4–7 Jun 2024
Europe/London timezone

Ukraine’s stolen children: deidentification as the goal of Russian deportations.

5 Jun 2024, 13:15

Description

Russia has taken over 20,000 children from the temporarily occupied territories of Ukraine. The main goal of the kidnappings is to impose new identities on these children. This paper details the methods through which the Russian state tries to impose new identities, both metaphorically and bureaucratically, on kidnapped Ukrainian children. In so doing, Russian authorities aim to justify their own propaganda concerning Ukraine: Ukraine does not exist and Ukrainians are just brainwashed Russians. It is notable that these kidnappings did not happen until 2022 (eg in 2014), suggesting they are at least partly a reaction to Russian insecurity at realising the lack of evidence for Russian ‘ownership’ over Ukrainian identity. Using discourse analysis of Russian coverage of the deportations, the paper will first justify this argument and track the ‘logic’ Russian official sources and government media apply to justify the deportations.
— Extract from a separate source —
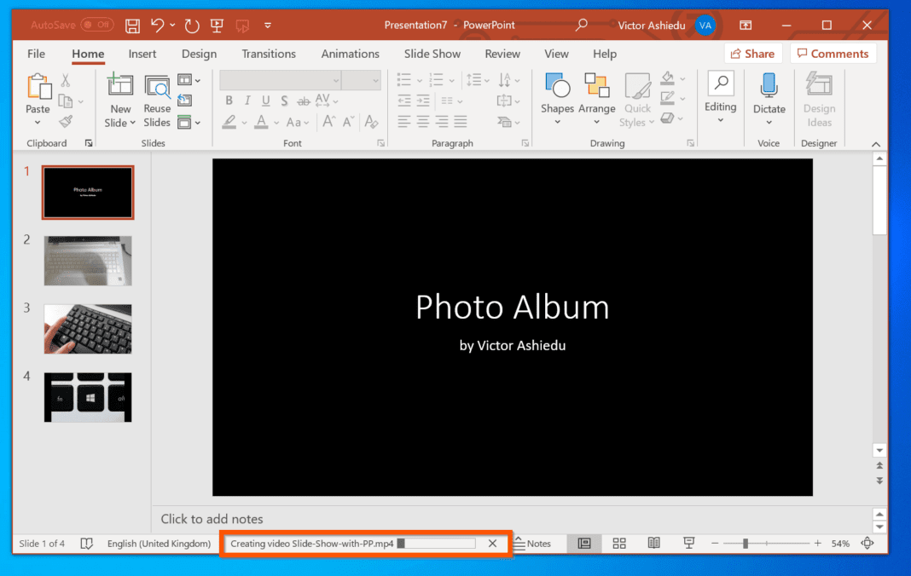Select the Format Painter
The width and height of the screenshot is (911, 576).
pos(64,121)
Second, it will use this coverage combined with data from the Ukrainian Centre for Resistance to categorise the methods of deidentification utilised by Russia during the longer deportation and reeducation process: 1) bureaucratic deidentification (changing names and birthdays so children cannot be found); mnemonic deidentification (inculcating an alternative history); erasure of Ukrainian identity as an existing concept; encouraging association with Russia and rejection of Ukraine. The paper concludes by arranging these categories within a procedure of deidentification and explores any new practices that may emerge.